After she had finished crying, she sniffed and said to his torso, ‘I don’t know what came over me. It’s that stupid girl, Durga. It’s all her fault.’

‘I know,’ he said. ‘I know. You have been with me all this while. Don’t forsake me now. I can’t bear it.’

‘I won’t,’ she said. ‘I won’t.’

‘I got angry because I came to share with you some good news about Ammi,’ he said, wiping her tears, looking into her eyes. ‘I took her to the big hospital yesterday. They said one operation and she will be fine.’

‘Oh!’ said Chengamma. ‘Oh, god. Really?’

Afroz nodded and beamed down at her, his own eyes glistening. ‘Yes, really, you crazy woman. And once she is all right, I will take you to meet her. No, no, I’m not asking you to come away with me. But since you want to, can you wait for a month longer?’

‘Oh, of course. Of course.’

Chengamma found that she could not stop crying. It was one part pleasure that Afroz’s mother was finally going to get better, but many parts shame that she had chosen this of all days to cast aspersions on him.

His face clouded over once more, right then.

‘What is it?’ she asked, pushing herself onto her feet. ‘Is anything the matter?’

‘There is just one problem,’ he said. ‘If you could find some way of – I feel terrible about this – arranging for the money we need for the operation – I know you’ve helped me out many times so far – I will give it all back – all of it – as soon as Ammi becomes well –’

Chengamma wiped her tears off with quiet determination. ‘How much do you need?’

‘No,’ he was saying, shaking his head, ‘I cannot face myself in the mirror if I take more of your jewels.’

Chengamma held up her hand and made a few calculations. She told him of the jewellery she had in the trunk of her house. She had not worn any of it in years, and she wouldn’t in the future either. They could pawn it, she told him, and get it back once Ammi got better.

‘How much do you have?’ asked Afroz.

Chengamma told him, and Afroz nodded with a serious face, his mouth covered by his palm. ‘Yes,’ he said at last. ‘Yes. That will be enough. You will save my mother’s life, Chengamma. I will be forever in your debt.’

‘No,’ she told him. ‘This is what people do for those they love.’

He took her hands in his, pressed them to his eyes. They were moist. ‘I know,’ he said, softly. ‘I believe you now.’

‘Meet me here in the evening,’ she said, ‘and I will bring the jewels to you.’ A slight pang of hesitation struck her just then. ‘They’re my mother’s.

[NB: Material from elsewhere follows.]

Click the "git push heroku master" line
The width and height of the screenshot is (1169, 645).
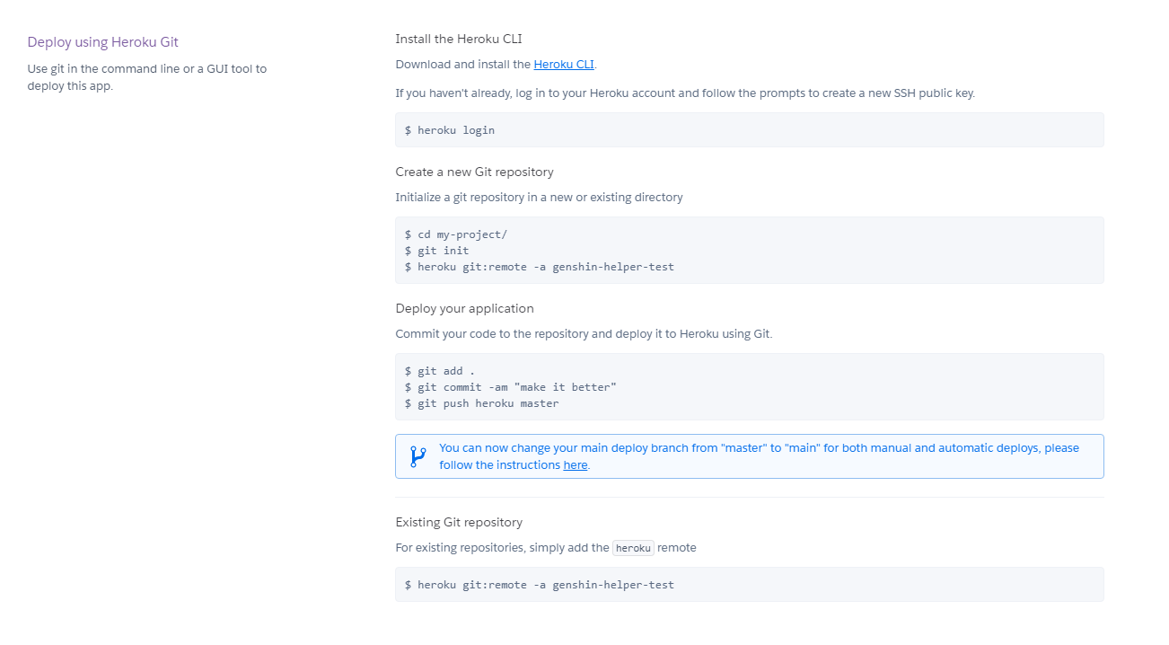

You will take good care of them, won’t you?’

‘I will guard them with my life,’ said Afroz. ‘You will get them back in two months from now. Less than that, even.’

Chengamma nodded, and kissed him on the forehead. On the way back home, she remembered her mother telling her that she was not to use the jewels in any situation but an emergency, and the base of her stomach turned into a knot at the thought. But then, she thought, if this wasn’t an emergency, what was?

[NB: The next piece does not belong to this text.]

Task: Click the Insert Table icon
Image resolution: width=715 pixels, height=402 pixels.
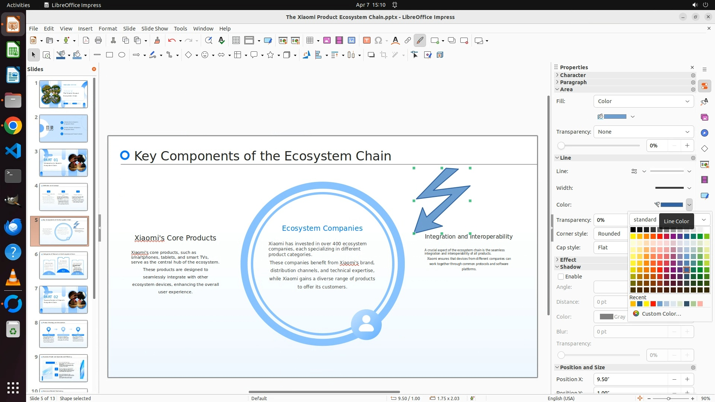Action: tap(309, 41)
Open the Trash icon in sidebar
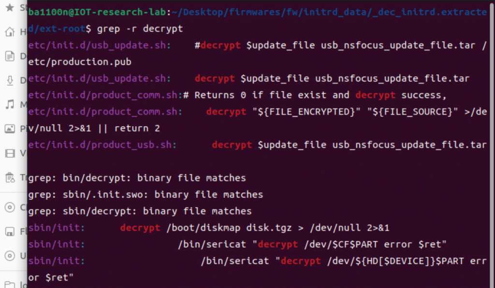This screenshot has height=288, width=495. (9, 177)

She swatted away all the negative thoughts with a fierce wave of an arm, and told herself that Afroz was going to be all hers again. With this one move, she would sway him away from that Durga once and for all.

* * *

Chengamma sat on the temple slab, opening the knot on her lunchbox, alone. She looked at the entrance gate; schoolchildren, office-goers, walking grandfathers. Housewives waving from the balconies. A few of the walkers stopped for a few seconds to touch their foreheads and their lips while facing the idol in the sanctum.

But there was no sign of Durga.

Chengamma swallowed the lump in her throat, and focused on the knot. But it would not open. Her fingers were too sweaty. She tried again, then set it aside to take a couple of long breaths.

The priest, Mangalachari, passed her by with a plate of offerings on his palm. He gave her a raised eyebrow.

‘I am waiting for Durga,’ said Chengamma.

‘Oh,’ said Mangalachari. ‘You haven’t heard?’

Chengamma did not ask what it was she hadn’t heard. Somehow, she felt she didn’t need to.

But something about her face must have told the priest to go on, because he paused just a moment before saying, ‘That girl and the plumber boy had run off during the night. The girl took some money from her father’s box – imagine being stolen by your own daughter – no one knows where they went, but the police are on it. They were all over here this morning, asking questions. Where were you –’

He kept speaking for a while yet, but Chengamma had long stopped listening.